Jornada Internacional de intercesión por la paz en Tierra Santa

eucarLlega a su sexta edición la Jornada de oración que, desde el monte Calvario, a las 7 de la mañana en Jerusalén, unirá a más de cinco mil ciudades de todo el mundo y en la que millares de personas rezarán veinticuatro horas por la paz y la reconciliación en la Tierra de Jesús. En un mensaje con motivo de esta iniciativa, que se celebra el último domingo de enero, y que nació de la voluntad de algunas asociaciones juveniles católicas, Su Beatitud Fouad Twal expresa su «profunda gratitud por el anhelo de tantos jóvenes de perseverar en la oración para elevar al Señor un sincero e intenso ruego por el don de la paz, que tanto necesita Tierra Santa y todo Oriente Medio, para que calle el fragor de las armas, de la injusticia y de la opresión».

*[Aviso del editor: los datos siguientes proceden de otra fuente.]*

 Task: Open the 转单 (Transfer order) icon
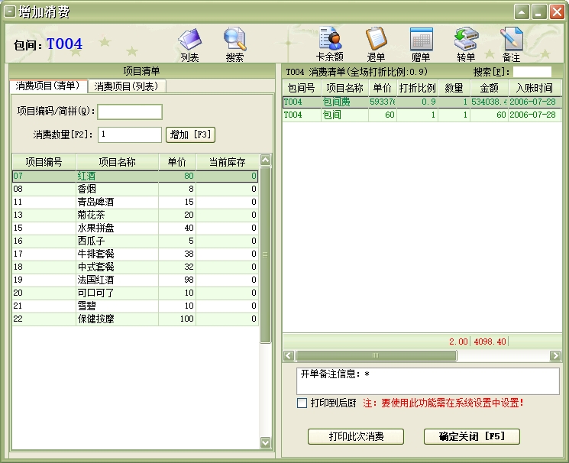(x=465, y=44)
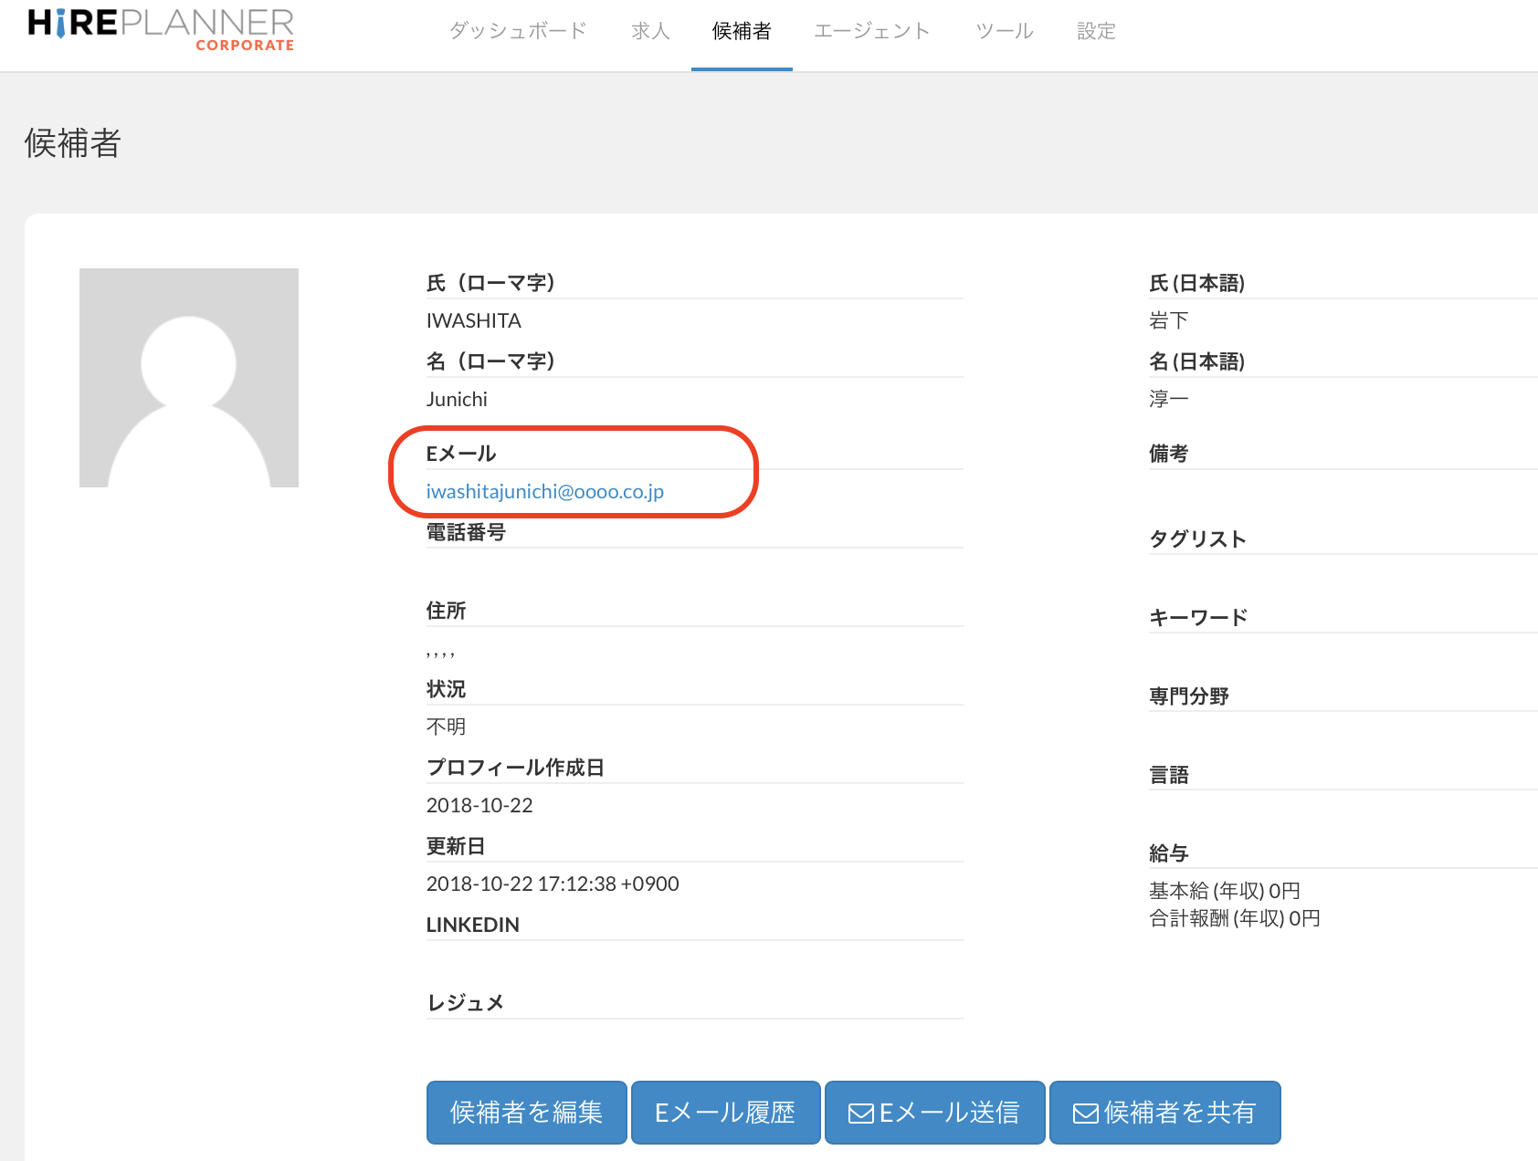Go to the エージェント tab

pyautogui.click(x=871, y=32)
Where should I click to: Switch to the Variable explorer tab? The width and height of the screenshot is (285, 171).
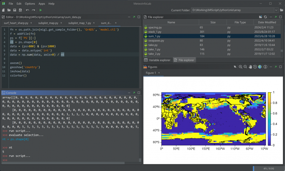(x=158, y=60)
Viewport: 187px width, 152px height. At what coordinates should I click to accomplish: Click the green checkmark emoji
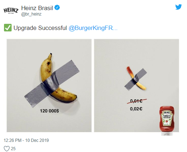click(8, 28)
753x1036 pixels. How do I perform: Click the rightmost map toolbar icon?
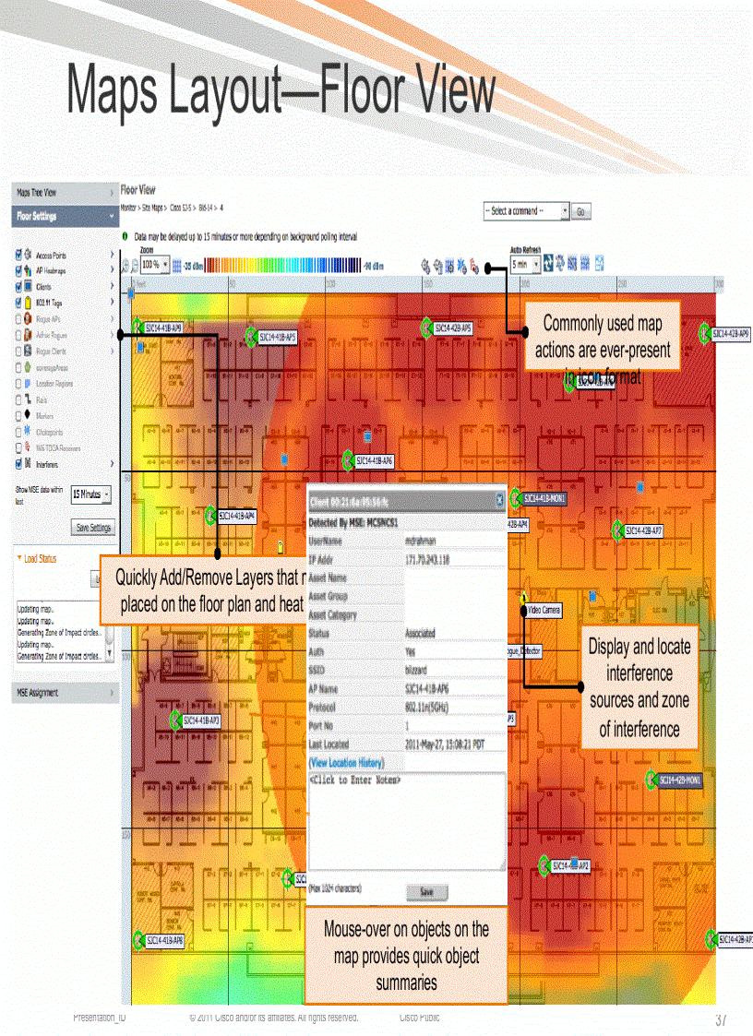(x=600, y=264)
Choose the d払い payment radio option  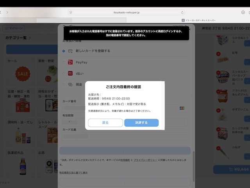(x=64, y=73)
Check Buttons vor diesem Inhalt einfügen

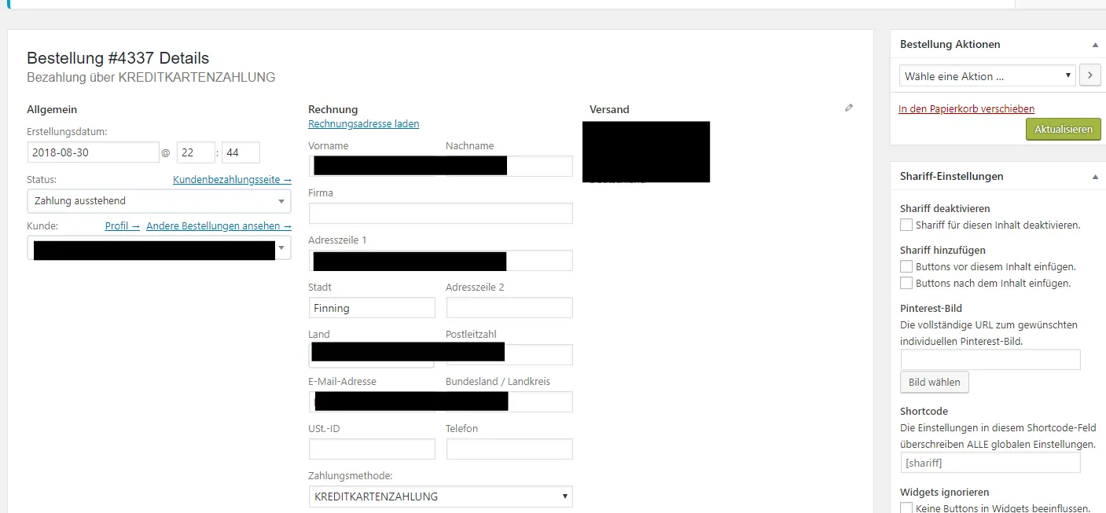click(x=906, y=266)
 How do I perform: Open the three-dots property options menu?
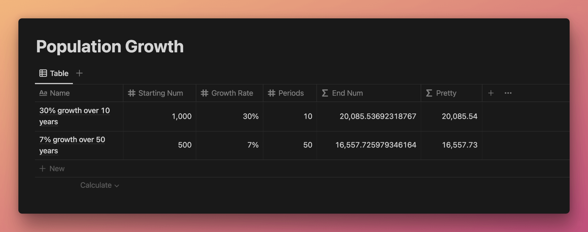[x=508, y=93]
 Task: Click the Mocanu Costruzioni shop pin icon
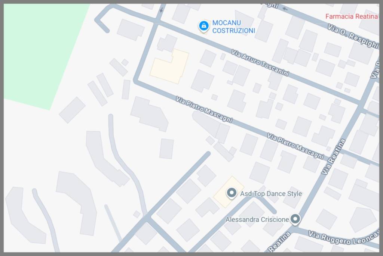204,26
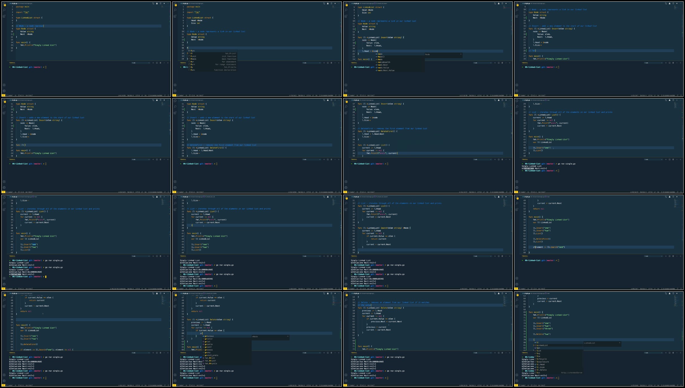Open '1: zsh' dropdown in the 'len' suggestion frame
The width and height of the screenshot is (685, 388).
[653, 353]
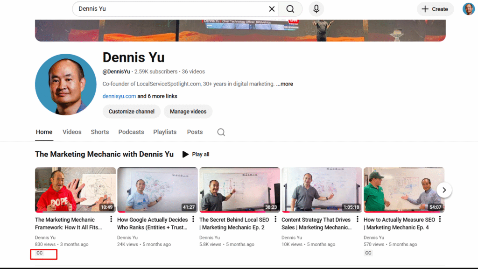The image size is (478, 269).
Task: Clear the search box text with X
Action: coord(272,9)
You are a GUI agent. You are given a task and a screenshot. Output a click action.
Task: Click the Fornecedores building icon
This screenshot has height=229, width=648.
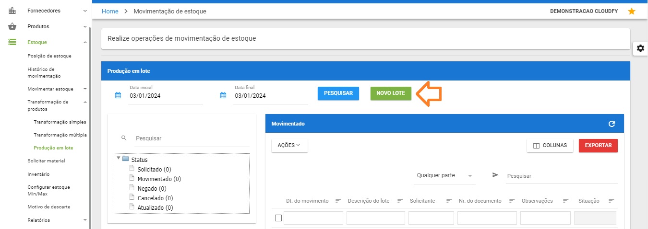point(12,11)
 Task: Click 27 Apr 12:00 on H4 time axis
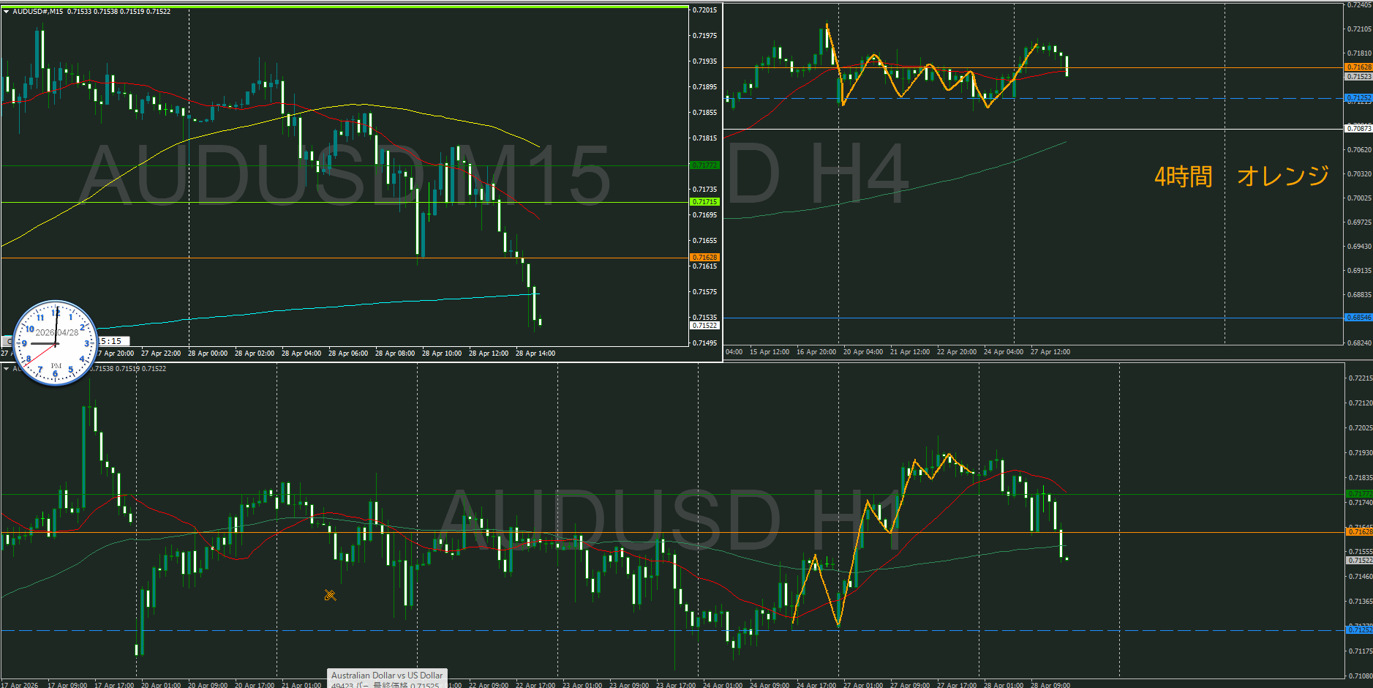[1050, 352]
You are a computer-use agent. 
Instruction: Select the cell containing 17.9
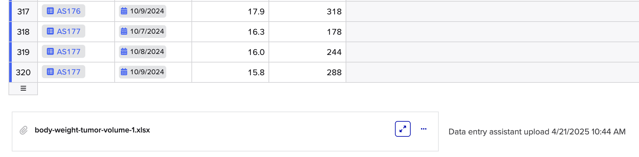[x=230, y=11]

El Patriarca latino de Jerusalén recuerda la Vigilia de ayuno y de oración por la paz en Siria, Oriente Medio y en todo el mundo, que convocó el Papa Francisco, el pasado mes de septiembre. «¡Cómo quisiera que por un momento todos los hombres y las mujeres de buena voluntad mirasen la Cruz!», deseó en su homilía el Obispo de Roma, haciendo hincapié en que en la Cruz «se puede leer la respuesta de Dios: allí, a la violencia no se ha respondido con violencia, a la muerte no se ha respondido con el lenguaje de la muerte. En el silencio de la Cruz calla el fragor de las armas y habla el lenguaje de la reconciliación, del perdón, del diálogo, de la paz. Quisiera pedir al Señor, – añadía el Papa Bergoglio – que nosotros cristianos y los hermanos de las otras religiones, todos los hombres y mujeres de buena voluntad gritasen con fuerza: ¡La violencia y la guerra nunca son el camino para la paz!»

Los franciscanos de la Custodia de Tierra Santa recuerdan que la palabra ‘paz’ atraviesa todo el Evangelio: eterna novedad de vida para los hombres de todos los tiempos. La paz constituye el hilo conductor que, partiendo del anuncio del nacimiento de Jesucristo, desvela el don para la humanidad amada por Dios: Gloria a Dios en el cielo y en la tierra paz a los hombres que ama el Señor. Don real, concreto, fruto de una justicia que tiene su raíz en el reconocimiento y respeto de los derechos del hombre. En la oración depositamos la esperanza de que el Señor de la Paz dirija su mirada a este mundo, tan inquieto y afligido.